Required task ▸
In the records, rewrite the part that opens with the line containing "What do you see at coordinates (127, 32)" and closes with the line containing "The width and height of the screenshot is (1512, 789).", changing "Identify the location of" to "Point out the location of" and keeping everything else the same. Give only those lines.

[Begin]

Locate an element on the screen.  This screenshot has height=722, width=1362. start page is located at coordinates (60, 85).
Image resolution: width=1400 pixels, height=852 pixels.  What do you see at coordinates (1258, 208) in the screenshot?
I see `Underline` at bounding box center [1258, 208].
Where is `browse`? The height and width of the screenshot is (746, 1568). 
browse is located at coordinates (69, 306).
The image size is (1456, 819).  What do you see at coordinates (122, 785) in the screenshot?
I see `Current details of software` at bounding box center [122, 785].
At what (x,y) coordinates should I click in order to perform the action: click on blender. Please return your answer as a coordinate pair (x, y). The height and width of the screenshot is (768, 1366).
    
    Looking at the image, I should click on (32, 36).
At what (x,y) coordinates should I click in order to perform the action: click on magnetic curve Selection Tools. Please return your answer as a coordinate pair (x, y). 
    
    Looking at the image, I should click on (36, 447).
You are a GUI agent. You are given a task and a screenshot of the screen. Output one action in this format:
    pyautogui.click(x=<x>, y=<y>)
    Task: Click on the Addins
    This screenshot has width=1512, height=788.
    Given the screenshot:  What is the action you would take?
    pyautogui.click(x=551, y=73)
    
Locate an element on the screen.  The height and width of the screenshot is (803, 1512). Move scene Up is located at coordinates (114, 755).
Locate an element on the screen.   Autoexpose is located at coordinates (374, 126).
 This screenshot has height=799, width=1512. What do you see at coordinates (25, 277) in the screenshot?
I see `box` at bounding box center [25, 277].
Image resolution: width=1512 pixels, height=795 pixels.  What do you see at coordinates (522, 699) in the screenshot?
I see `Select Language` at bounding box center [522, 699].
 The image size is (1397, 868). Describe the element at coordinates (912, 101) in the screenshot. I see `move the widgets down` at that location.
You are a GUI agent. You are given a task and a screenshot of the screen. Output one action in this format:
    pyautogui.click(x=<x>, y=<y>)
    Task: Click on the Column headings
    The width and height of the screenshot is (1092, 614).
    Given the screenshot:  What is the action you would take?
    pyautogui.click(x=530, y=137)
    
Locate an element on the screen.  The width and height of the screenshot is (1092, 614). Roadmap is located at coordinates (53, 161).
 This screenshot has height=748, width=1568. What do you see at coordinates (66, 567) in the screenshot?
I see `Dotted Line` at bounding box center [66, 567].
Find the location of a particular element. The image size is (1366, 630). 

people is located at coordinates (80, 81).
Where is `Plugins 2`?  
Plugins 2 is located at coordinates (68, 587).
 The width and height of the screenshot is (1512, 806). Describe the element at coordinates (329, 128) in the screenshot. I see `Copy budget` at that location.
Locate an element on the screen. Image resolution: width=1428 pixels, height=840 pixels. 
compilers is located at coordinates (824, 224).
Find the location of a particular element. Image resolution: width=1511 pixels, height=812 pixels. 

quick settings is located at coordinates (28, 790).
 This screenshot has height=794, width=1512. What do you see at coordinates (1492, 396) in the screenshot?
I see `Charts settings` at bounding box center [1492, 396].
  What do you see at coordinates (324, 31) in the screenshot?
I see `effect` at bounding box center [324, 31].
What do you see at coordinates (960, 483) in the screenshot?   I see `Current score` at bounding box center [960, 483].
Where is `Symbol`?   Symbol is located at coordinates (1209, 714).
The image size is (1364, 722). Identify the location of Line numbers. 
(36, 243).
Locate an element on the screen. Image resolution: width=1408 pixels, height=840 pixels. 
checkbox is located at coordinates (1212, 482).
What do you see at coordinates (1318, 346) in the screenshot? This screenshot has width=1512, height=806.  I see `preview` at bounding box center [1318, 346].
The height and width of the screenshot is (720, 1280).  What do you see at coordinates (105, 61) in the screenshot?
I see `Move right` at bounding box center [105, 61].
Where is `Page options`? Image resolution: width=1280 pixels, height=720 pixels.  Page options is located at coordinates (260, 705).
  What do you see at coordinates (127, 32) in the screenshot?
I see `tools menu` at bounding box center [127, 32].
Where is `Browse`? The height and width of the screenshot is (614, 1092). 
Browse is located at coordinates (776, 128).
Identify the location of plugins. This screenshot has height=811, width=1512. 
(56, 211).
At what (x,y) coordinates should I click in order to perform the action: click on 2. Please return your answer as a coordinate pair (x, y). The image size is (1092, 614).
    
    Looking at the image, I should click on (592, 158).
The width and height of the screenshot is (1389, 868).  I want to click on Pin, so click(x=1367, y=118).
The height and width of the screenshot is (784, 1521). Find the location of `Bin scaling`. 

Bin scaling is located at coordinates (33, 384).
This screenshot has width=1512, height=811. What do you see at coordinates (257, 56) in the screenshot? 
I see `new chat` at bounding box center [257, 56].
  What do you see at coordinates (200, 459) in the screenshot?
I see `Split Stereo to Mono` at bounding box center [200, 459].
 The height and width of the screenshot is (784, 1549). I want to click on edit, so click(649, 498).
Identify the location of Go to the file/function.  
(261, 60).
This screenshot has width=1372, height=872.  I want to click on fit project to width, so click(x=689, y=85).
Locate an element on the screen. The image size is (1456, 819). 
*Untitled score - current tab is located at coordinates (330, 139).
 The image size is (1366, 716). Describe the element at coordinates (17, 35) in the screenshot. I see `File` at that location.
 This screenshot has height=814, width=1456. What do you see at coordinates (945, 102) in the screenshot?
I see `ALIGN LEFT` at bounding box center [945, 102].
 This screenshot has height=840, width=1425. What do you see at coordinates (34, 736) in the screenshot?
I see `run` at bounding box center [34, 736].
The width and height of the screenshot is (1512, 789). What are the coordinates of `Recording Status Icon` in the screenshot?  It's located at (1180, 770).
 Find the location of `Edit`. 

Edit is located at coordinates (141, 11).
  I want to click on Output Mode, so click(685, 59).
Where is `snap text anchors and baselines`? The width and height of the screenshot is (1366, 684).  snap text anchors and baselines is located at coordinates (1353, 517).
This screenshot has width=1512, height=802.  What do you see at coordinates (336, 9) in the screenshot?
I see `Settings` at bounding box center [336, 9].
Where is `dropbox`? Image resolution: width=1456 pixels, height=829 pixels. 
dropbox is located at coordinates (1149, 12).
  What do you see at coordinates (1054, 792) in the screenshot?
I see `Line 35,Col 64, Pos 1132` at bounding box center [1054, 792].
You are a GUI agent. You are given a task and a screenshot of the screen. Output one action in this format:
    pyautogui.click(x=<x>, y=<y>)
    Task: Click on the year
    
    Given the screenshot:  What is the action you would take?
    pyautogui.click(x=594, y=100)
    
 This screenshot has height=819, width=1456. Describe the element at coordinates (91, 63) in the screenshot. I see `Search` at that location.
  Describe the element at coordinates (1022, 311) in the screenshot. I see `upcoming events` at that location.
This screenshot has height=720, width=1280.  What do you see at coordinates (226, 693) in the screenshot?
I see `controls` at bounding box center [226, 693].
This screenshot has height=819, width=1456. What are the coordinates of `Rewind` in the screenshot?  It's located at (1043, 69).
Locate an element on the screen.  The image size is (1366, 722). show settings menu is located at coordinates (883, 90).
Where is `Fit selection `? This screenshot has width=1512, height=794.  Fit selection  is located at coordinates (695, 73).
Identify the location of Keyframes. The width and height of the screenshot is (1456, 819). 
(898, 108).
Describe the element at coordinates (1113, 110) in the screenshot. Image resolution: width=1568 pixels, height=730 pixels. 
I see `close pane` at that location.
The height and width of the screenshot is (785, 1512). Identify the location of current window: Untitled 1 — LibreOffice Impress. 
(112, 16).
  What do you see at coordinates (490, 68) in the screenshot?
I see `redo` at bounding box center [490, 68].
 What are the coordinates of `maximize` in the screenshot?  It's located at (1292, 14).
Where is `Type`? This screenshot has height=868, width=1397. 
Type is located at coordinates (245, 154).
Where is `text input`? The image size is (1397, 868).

[End]

Result of the task ▸
  What do you see at coordinates (127, 32) in the screenshot?
I see `tools menu` at bounding box center [127, 32].
Where is `Browse`? The height and width of the screenshot is (614, 1092). 
Browse is located at coordinates (776, 128).
Point out the location of plugins. This screenshot has height=811, width=1512. 
(56, 211).
At what (x,y) coordinates should I click in order to perform the action: click on 2. Please return your answer as a coordinate pair (x, y). The image size is (1092, 614).
    
    Looking at the image, I should click on (592, 158).
The width and height of the screenshot is (1389, 868).  I want to click on Pin, so click(x=1367, y=118).
The height and width of the screenshot is (784, 1521). Find the location of `Bin scaling`. 

Bin scaling is located at coordinates (33, 384).
This screenshot has width=1512, height=811. What do you see at coordinates (257, 56) in the screenshot? 
I see `new chat` at bounding box center [257, 56].
  What do you see at coordinates (200, 459) in the screenshot?
I see `Split Stereo to Mono` at bounding box center [200, 459].
 The height and width of the screenshot is (784, 1549). I want to click on edit, so click(649, 498).
Point out the location of Go to the file/function.  
(261, 60).
This screenshot has width=1372, height=872.  I want to click on fit project to width, so click(x=689, y=85).
Locate an element on the screen. The image size is (1456, 819). 
*Untitled score - current tab is located at coordinates (330, 139).
 The image size is (1366, 716). Describe the element at coordinates (17, 35) in the screenshot. I see `File` at that location.
 This screenshot has height=814, width=1456. What do you see at coordinates (945, 102) in the screenshot?
I see `ALIGN LEFT` at bounding box center [945, 102].
 This screenshot has height=840, width=1425. What do you see at coordinates (34, 736) in the screenshot?
I see `run` at bounding box center [34, 736].
The width and height of the screenshot is (1512, 789). What are the coordinates of `Recording Status Icon` in the screenshot?  It's located at (1180, 770).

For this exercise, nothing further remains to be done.